Q 今まで取引をしたことのない外国の企業と取引を始める際には、どのような点に注意したらよいでしょうか。

A 当該外国企業について予め信用調査を行うほか、債権を保全するための支払手段をどうするのか、その他、紛争の際の紛争解決の方法などを予め検討しておくことが必要です。

 

1 信用調査

日本国内と同様、国外企業に関しても信用調査会社があります。例えば、ダンレポートなどがその例です。海外取引を始める場合には、まず、そのような信用調査会社を使って、相手の会社の実在や信用状況などを調査することが必須と思われます。

 

2 債権保全の方法

実際の取引の際、支払が確保されるような方法をとる必要があります。支払確保の手段としては、Letter of Creditなどを要求することなども一例ですが、その他、代金の前払いを受けるなど、取引の内容に応じて、適切な方法を検討することが必要です。但し、相手企業との力関係によっては、これらの方法が困難な場合もあります。
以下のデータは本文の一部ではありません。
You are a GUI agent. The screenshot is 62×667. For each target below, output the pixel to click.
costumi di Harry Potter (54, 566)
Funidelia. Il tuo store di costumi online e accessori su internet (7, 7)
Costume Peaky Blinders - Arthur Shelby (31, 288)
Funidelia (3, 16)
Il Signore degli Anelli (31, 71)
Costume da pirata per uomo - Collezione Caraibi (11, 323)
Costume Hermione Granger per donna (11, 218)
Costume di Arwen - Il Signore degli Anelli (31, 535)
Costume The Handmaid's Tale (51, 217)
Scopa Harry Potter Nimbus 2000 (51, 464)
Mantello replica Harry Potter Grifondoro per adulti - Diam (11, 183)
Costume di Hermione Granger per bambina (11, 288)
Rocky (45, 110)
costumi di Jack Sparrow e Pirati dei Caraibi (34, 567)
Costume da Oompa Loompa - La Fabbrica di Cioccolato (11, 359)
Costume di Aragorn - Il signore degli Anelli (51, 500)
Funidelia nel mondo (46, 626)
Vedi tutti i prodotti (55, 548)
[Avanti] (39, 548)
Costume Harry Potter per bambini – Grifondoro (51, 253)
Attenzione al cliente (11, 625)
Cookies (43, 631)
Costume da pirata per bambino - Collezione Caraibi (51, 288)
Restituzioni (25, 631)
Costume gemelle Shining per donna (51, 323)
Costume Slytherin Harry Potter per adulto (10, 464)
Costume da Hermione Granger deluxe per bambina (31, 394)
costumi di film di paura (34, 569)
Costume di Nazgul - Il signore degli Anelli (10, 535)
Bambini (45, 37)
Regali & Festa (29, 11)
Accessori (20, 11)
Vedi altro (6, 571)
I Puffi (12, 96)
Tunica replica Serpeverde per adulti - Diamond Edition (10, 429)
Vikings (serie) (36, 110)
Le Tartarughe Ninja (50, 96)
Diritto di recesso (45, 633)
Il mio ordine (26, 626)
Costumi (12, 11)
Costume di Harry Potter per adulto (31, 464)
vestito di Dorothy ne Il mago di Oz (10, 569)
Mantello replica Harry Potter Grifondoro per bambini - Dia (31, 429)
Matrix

このような場合は、与信枠の設定に注意する他、日本貿易保険の利用なども検討してください。

 

3 紛争解決方法

取引がうまくいっている間はいいのですが、万が一に備えて、どのような紛争解決方法をとるべきなのか検討しておくことは必要です。取引相手の所在国によって、適切な紛争解決手段は変わってきます。例えば、日本の裁判所を管轄裁判所とすることに合意していても、日本の判決が相手国で執行できなければ意味がありません。

実際の執行までみすえて、紛争が生じた場合にどのような解決をするのかを考えておく必要があります。